All those nostalgia fuelled films for that era of time. There seemed to be a fuckton of them during the Reagan era but they persisted quite strongly well into the 00s after that, didn't they? Can you remember any particularly obnoxious ones?

Was American Graffiti the first one?

garnish

Does the Red Dawn remake count here

mothman

I'm not sure I understand what the category is. Any nostalgic film set in the late 50s to, say, mid-60s (i.e. from the birth of rock'n'roll up to the "official" start of the Vietnam War)? But made after the Vietnam War ended (so, mid-70s, but I guess American Graffiti is allowed because 1973 is when US combat operations "officially" ceased)?

Stand By Me, would be one. My Girl. The Wonder Years tv show.

Z

Quote from: mothman on October 13, 2018, 11:42:06 PM
I'm not sure I understand what the category is. Any nostalgic film set in the late 50s to, say, mid-60s (i.e. from the birth of rock'n'roll up to the "official" start of the Vietnam War)? But made after the Vietnam War ended (so, mid-70s, but I guess American Graffiti is allowed because 1973 is when US combat operations "officially" ceased)?

Stand By Me, would be one. My Girl. The Wonder Years tv show.
Yep, exactly that really.
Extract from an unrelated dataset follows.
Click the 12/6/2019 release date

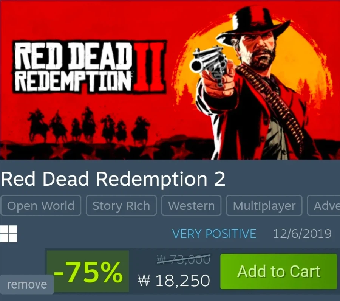[x=302, y=234]
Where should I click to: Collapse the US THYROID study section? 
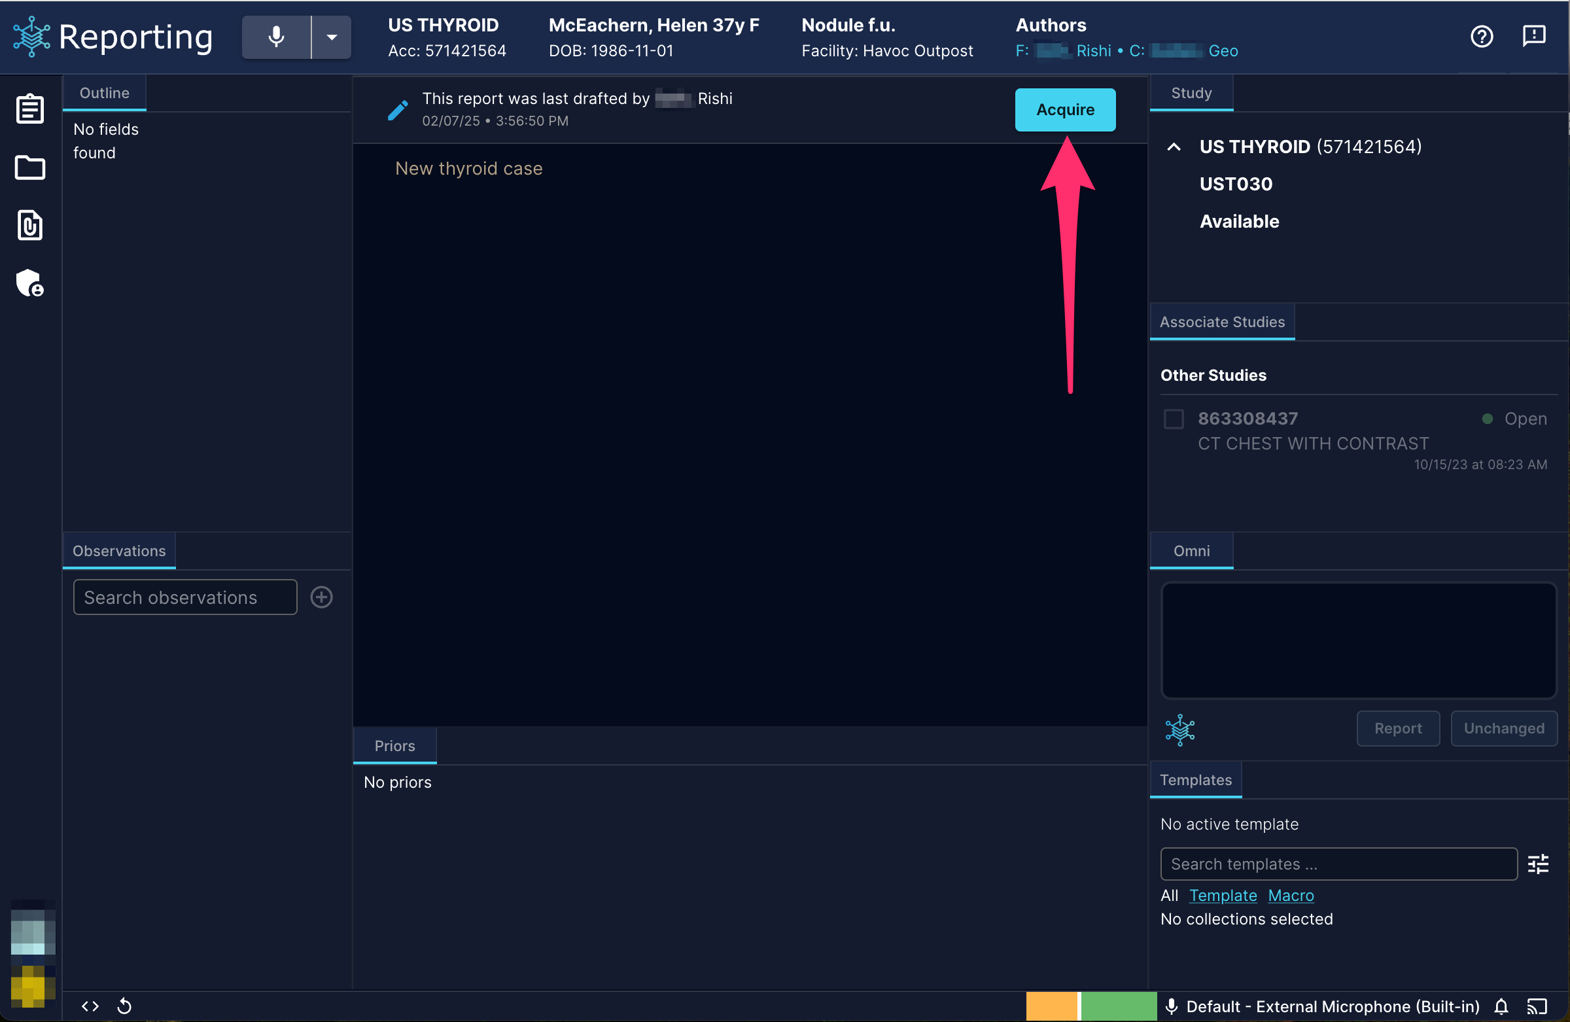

It's inevitable filmmakers will make films set during their formative years so the fact they did isn't even an issue really.

More that there seemed to be more prominent ones for that period of time than any other and the more recent souring of attitudes towards that generation has, for me at least, really distorted my perception of those things.
Like, I genuinely cannot gauge whether any of those you've mentioned are any good any more.

mothman

Though there are obviously films about growing up/coming of age in the 70s, and 80s, and 90s (and noughties, and eventually teenies), none of them seem to have the profile, or cachet, of the boomers' films. I wonder why? Is it because the era in which they made their films was a cinematic golden age, the "Easy Riders, Raging Bulls" lot, the dawn of the blockbuster age?
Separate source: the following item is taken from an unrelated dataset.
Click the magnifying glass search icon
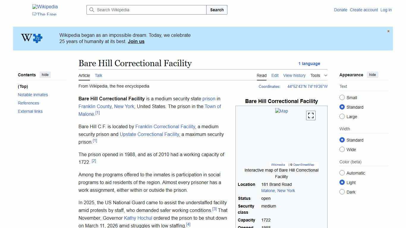The width and height of the screenshot is (406, 228). click(92, 10)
No, because The Baby Boomers were controlling the critical media at the time.

Shaky

Always had a problem with quite jarringly anachronistic Dirty Dancing. It gets some details right (I would imagine) then piles on thumping 80's pop, hairstyles and attitudes in some scenes.

greenman

Quote from: Z on October 13, 2018, 11:51:57 PM
Yep, exactly that really. It's inevitable filmmakers will make films set during their formative years so the fact they did isn't even an issue really.

More that there seemed to be more prominent ones for that period of time than any other and the more recent souring of attitudes towards that generation has, for me at least, really distorted my perception of those things.
Like, I genuinely cannot gauge whether any of those you've mentioned are any good any more.
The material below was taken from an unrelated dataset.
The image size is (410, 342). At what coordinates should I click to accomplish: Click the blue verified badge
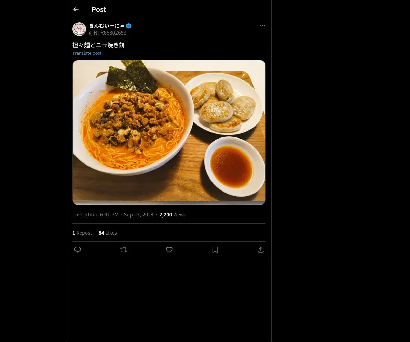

Probably because this was a very director driven period in Hollywood I'd imagine compared to what we've had since were studios and producers have taken on more control again.

Blumf

Back to the Future must count in this

mothman

Quote from: Delete Delete Delete on October 14, 2018, 12:21:58 AM
No, because The Baby Boomers were controlling the critical media at the time.

Yeah, but do they still, now? Partly, yes. But their films remain part of the wider public consciousness than similarly nostalgic films from subsequent decades. In fact, most of the "nostalgic" growing up in the 80s movies were made IN the 80s. Your brat packs, John Hugheses, etc.

Z

Quote from: Blumf on October 14, 2018, 09:48:22 AM
Back to the Future must count in this
It's by Forrest Gump and full of similarly annoying nods to shit, so absolutely.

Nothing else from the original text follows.